* _本文抜粋_
· · · ·

説明

無線機及び無線通信方法

【課題】通信相手の無線機のバッテリー状態に応じて、発信側無線機での無駄な電力消費及び電波の飛散を軽減させる
【解決手段】本発明の無線機によれば、バッテリー残量が低下した時、もしくは電源スイッチがオフにされた時に、通信相手の無線機に対して信号を送信する。この信号を受信した無線機は、当該無線機に対して無線通信を解除するよう制御を行う。バッテリーが回復した場合や、再度電源スイッチがオンにされた場合には、通信相手の無線機に対して信号を送信する。この信号を受信した無線機は、当該無線機に対して無線通信を接続するよう制御を行う。

【発明の詳細な説明】
【技術分野】
【0001】
本発明は、トランシーバー等の無線機及び無線通信方法に関する。
【背景技術】
【0002】
従来、携帯電話やハンディターミナルのような携帯式の小型電気機器において、バッテリーの残量を機器本体の液晶画面等に表示させることによって、ユーザはバッテリーの残量を把握していた。

· · · ·

* _データ部分_

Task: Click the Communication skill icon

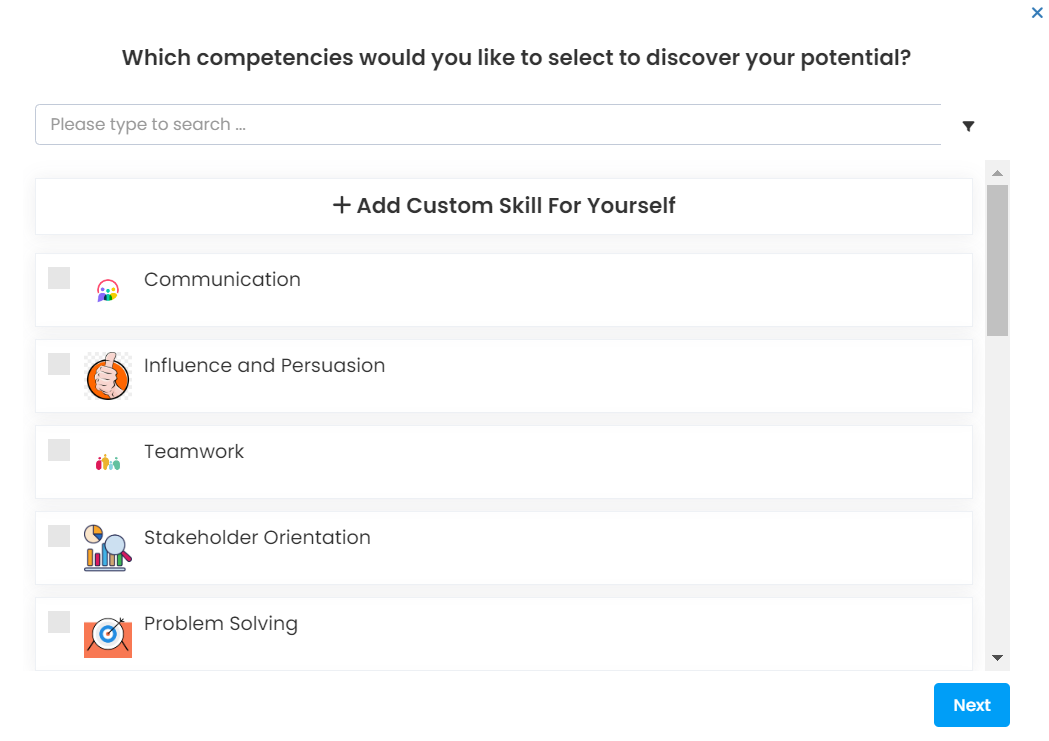Action: (x=108, y=291)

· · · ·

* _練習問題_
1. 無線機についての本文によると、バッテリー残量が低下したとき、または電源スイッチがオフにされたとき、無線機は何をしますか？
2. 無線機についての本文を、最後の文のあとから引き継いで書き進めてください。

* _設問別解答_
1. 通信相手の無線機に対して信号を送信します。

2.
【0003】
しかし、近年の携帯式の小型電気機器の発達により、大容量データをダウンロードする時など比較的長時間を要する時は、ユーザはバッテリーの残量が減少したことに気づかないことも多い。その結果、ユーザの知らない間にバッテリー切れとなり、データ通信が中断する恐れもある。
【0004】
一方、無線機のような携帯式の小型電気機器の場合、危険を伴う作業をしながら通信を行うことが多い。このような場合、相手と通信が途絶えた場合、相手の無線機が電源をオフにしているのか、バッテリー切れを起こしたため作業を中断しなければならないのか判断がつかず、その後の作業に支障をきたすことも考えられる。
【0005】
現在では、携帯式の小型電気機器におけるバッテリーの残量を外部機器や他の通信機に送信し、表示させて確認することも行われている。携帯式の小型電気機器におけるバッテリーの残量を外部機器等で確認することによって、不測の電池切れを予防している。
【0006】
特許文献1には、外部機器や他の通信機にバッテリーの残量情報を送信し、表示させる技術が記載されている。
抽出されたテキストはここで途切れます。